Kicker: Marguerite Mishkin survived the Holocaust because her parents placed her with a family in Belgium who hid her from the Nazis. Mishkin has a photo of her and her mother, Rayzla, taken just before her parents were sent to Auschwitz. (DAVID PIERINI/Staff Photographer)

A handful of “hidden children” — the last living survivors who were witnesses to the Nazi Holocaust — will be in Riverside on Sunday, Feb. 9, as guests of the Riverside Township Board of Trustees.

At 2 p.m. in Riverside Township Hall, 27 Riverside Road, five contributors to the 2013 book Out of Chaos: Hidden Children Remember the Holocaust will share their stories of escaping the Holocaust through the bravery of others and their own resourcefulness.

The presentation is being organized by Riverside Township Trustee Mary Rob Clarke, whose interest in the art of needlepoint was the thread that brought her in contact with Marguerite Lederman Mishkin, one of the book’s contributors.

Already in its second printing (a third printing in paperback is said to be on the way), the book was published by Northwestern University Press in August 2013, and presents firsthand accounts of what it was like for Jewish children throughout Europe to hide from the Nazis, in some cases taking on new identities as Gentiles, to escape the fate many of their family members suffered in the gas chambers of Auschwitz and other death camps during World War II.

“For so many of us, what this provided was a permanency,” said Mishkin of the book’s publication. “I know for me, one of the reasons I wanted to be part of the book was to honor my biological parents and the family that risked so much for me. But another was to show how one person can make a difference.”

For decades after the war, the stories of hidden children weren’t told, at least to a mass audience. For survivors of the death camps, the children who escaped that fate were lucky. Mishkin acknowledges that, but her story and those of other hidden children, like Leonie Taffel Bergman, also illustrate their plight. 

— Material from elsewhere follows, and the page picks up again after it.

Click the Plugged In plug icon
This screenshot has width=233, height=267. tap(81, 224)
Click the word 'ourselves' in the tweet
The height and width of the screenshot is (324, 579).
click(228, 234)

As young children, they were torn from their families. Mishkin and her sister, Annette, were raised by a Catholic family in Belgium. After the war, the two girls spent several years in a Jewish orphanage before being adopted by a rabbi and his wife, who lived in Chicago’s Austin neighborhood in 1950.

Bergman’s parents hid their daughter in a convent in Belgium, where she remained until 1946 then immigrated to the United States, sponsored by family members there.

It wasn’t until 1991 that hidden children gathered at the first conference focused on them and their stories. It was at one of these gatherings that Mishkin met Bergman for the first time. They learned their biological parents were among the 563 Jews loaded into boxcars at the Belgian transit camp at Malines on July 31, 1944 and sent east. 

It was the last train sent from that camp to Auschwitz. All four parents died there. The Allies liberated the Malines camp less than a week later.

For Out of Chaos, Mishkin and Bergman wrote a piece that imagines their parents meeting on the train while on their way to Poland.

“It was very difficult but somewhat cathartic,” said Mishkin of the collaboration.

The book’s editor, attorney Elaine Saphier Fox, was not a hidden child but volunteered for the job after talking to a friend who knew that the Hidden Children/Child Survivors in Chicago group wanted to memorialize their stories in book form.

She coached the 24 authors, all of whom learned English as a second language, beginning in 2007, meeting once a month around a table. She also was responsible for fact checking and putting together a timeline that put the authors’ stories into the context of the war.

“When you read the individual stories, then it becomes real to you what the Nazis did,” said Fox. “My World War II years were spent skipping rope and going to the beach. It was a very different existence than what these women and men had.”

Admission to the event is free. Attendees are asked to bring a non-perishable food item to donate to the township’s food pantry. Copies of Out of Chaos will be available for purchase.